The poet sat up briskly and looked hard at Harrow.

"Your—your friend?" he began—"doubtless associated with you in the high——"

"We are inseparable," said Harrow calmly, "in the busy marts."

The sweetness of the poet's smile was almost overpowering.

"To discuss this sudden—ah—condition which so—ah—abruptly confronts a father, I can not welcome you to my little home in the wild—which I call the House Beautiful," he said. "I would it were possible. There all is quiet and simple and exquisitely humble—though now, through the grace of my valued son, there is no mortgage hanging like the brand of Damocles above our lowly roof. But I bid you welcome in the name of my son-in-law, on whom—I should say, with whom—I and my babes are sojourning in this clamorous city. Come and let us talk, soul to soul, heart to heart; come and partake of what simples we have. Set the day, the hour. I thank you for understanding me."

"The hour," replied Harrow, "will be about five P.M. on Monday afternoon.... You see, we are going out now to—to——"

"To marry each other," whispered Lissa with all her sweet fearlessness. "Oh, dear! there goes that monotonous piano and we'll be blocking people's view!"

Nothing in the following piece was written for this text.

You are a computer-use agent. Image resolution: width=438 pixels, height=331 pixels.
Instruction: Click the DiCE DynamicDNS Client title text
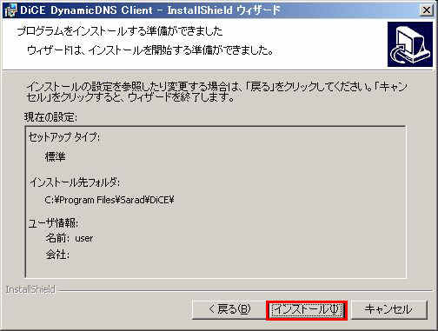pos(86,10)
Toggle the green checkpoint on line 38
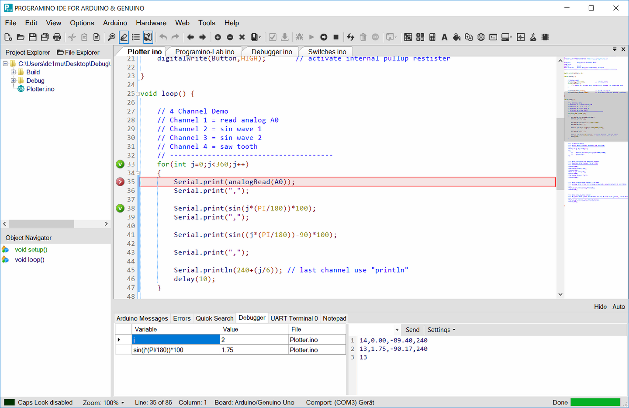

The poet tried to rise upon his great flat feet, but he was wedged too tightly; he strove to speak, to call after them, but the loud thumping notes of the piano drowned his voice.

"Chlorippe! Dione! Philodice! Tell them to stop! Run after them and stay them!" panted the poet.

"You go!" pouted Dione.

"No, I don't want to," explained Chlorippe, "because the curtain is rising."

"I'll go," sighed Philodice, rising to her slender height and moving up the aisle as the children of queens moved once upon a time. She came back presently, saying: "Dear me, they're dreadfully in love, and they have driven away in two hansoms."